**Data provided**.
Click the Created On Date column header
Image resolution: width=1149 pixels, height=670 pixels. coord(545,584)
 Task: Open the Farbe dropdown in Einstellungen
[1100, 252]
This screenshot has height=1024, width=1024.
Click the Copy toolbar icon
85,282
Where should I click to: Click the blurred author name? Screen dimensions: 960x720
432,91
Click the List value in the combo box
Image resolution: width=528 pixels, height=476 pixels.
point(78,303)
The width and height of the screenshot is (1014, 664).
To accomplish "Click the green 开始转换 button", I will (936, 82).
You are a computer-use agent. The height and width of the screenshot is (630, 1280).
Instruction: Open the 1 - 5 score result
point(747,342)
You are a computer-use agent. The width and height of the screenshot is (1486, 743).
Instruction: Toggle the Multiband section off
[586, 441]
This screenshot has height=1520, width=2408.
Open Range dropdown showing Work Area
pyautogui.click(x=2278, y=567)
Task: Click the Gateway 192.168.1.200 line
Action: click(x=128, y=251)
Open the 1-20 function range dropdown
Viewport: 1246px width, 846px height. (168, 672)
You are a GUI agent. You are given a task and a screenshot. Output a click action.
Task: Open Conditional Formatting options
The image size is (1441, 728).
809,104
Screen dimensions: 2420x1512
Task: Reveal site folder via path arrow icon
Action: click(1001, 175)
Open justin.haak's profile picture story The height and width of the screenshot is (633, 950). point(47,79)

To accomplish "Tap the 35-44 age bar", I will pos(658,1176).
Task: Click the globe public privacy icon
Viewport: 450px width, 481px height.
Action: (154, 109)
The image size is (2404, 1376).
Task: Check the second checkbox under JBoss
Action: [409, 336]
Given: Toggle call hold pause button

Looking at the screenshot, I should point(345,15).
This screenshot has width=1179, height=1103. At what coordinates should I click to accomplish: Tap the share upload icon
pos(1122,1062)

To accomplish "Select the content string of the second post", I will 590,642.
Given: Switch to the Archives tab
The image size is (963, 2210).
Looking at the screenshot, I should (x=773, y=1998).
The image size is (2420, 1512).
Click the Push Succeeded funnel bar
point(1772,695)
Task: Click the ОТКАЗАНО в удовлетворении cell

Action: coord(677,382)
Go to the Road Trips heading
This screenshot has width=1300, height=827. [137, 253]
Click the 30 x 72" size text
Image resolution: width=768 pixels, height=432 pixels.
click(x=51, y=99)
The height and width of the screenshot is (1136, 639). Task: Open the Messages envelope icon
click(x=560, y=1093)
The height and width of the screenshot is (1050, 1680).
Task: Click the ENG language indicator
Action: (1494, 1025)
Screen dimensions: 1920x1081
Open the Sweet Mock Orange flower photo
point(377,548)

**Task**. Copy out verbatim the items from the line with "Given: Switch to the Archives tab" up to and including the line with "Action: coord(677,382)".

**Output for this exercise**.
Given: Switch to the Archives tab
The image size is (963, 2210).
Looking at the screenshot, I should (x=773, y=1998).
The image size is (2420, 1512).
Click the Push Succeeded funnel bar
point(1772,695)
Task: Click the ОТКАЗАНО в удовлетворении cell

Action: coord(677,382)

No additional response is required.